● **Goal of the exercise**: Word for word, restate every record, though not the pictures.

● **Data for processing**:
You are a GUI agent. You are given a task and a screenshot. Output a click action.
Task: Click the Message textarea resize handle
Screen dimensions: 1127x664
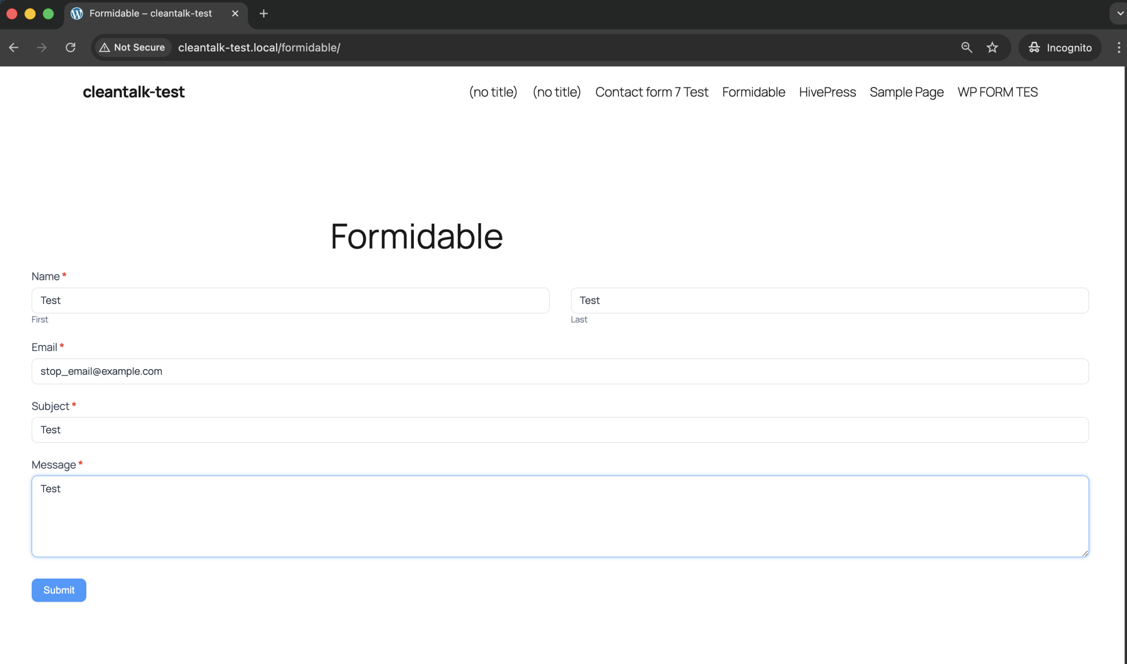tap(1085, 553)
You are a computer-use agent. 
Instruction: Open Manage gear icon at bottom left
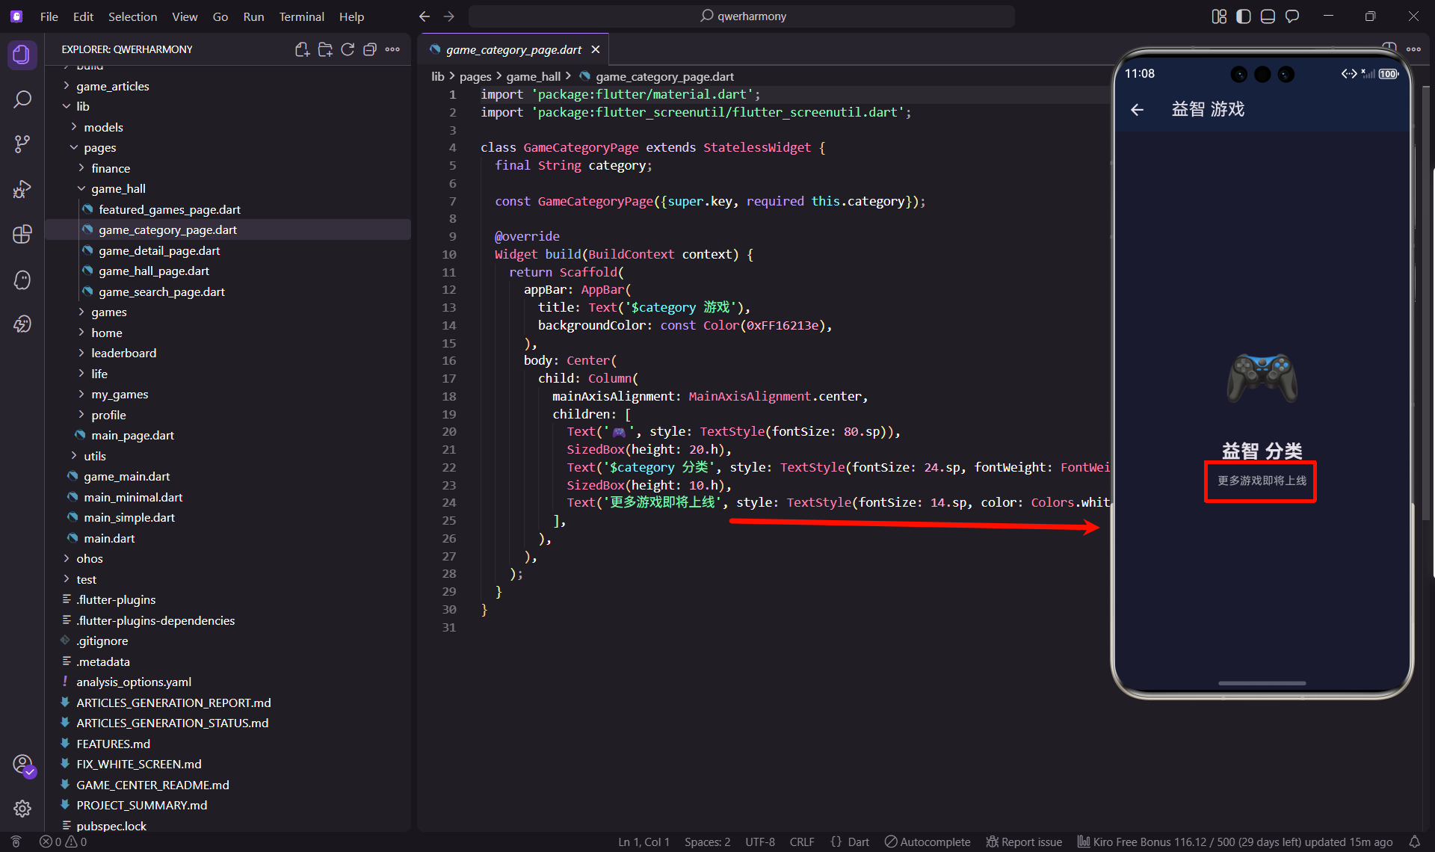pos(22,809)
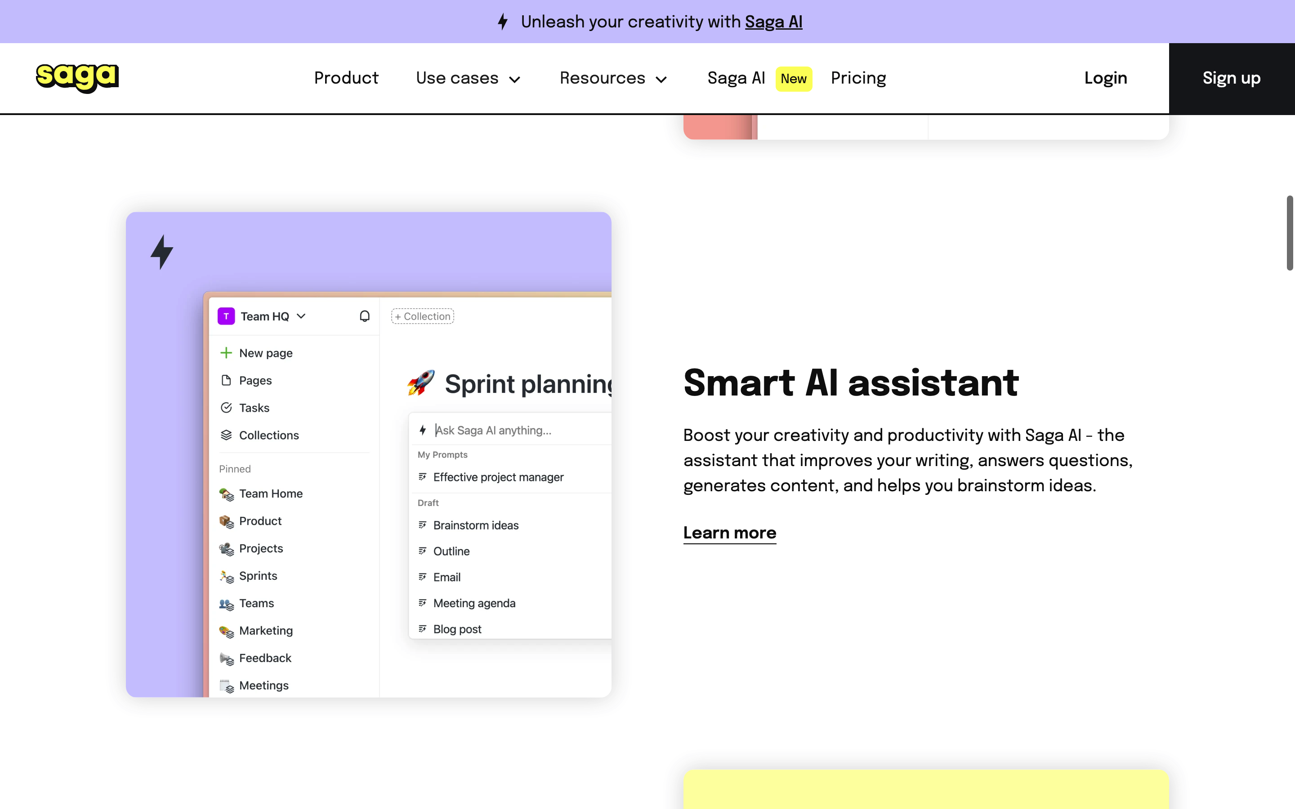Select the Brainstorm ideas prompt
This screenshot has width=1295, height=809.
(476, 525)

● **Answer for the task**:
You are a GUI agent. You are given a task and a screenshot. Output a click action.
Task: Click the Message textarea resize handle
Screen dimensions: 1127x664
tap(1085, 553)
You are a computer-use agent. 
Instruction: Open Manage gear icon at bottom left
pos(22,809)
Select the Brainstorm ideas prompt
This screenshot has width=1295, height=809.
(476, 525)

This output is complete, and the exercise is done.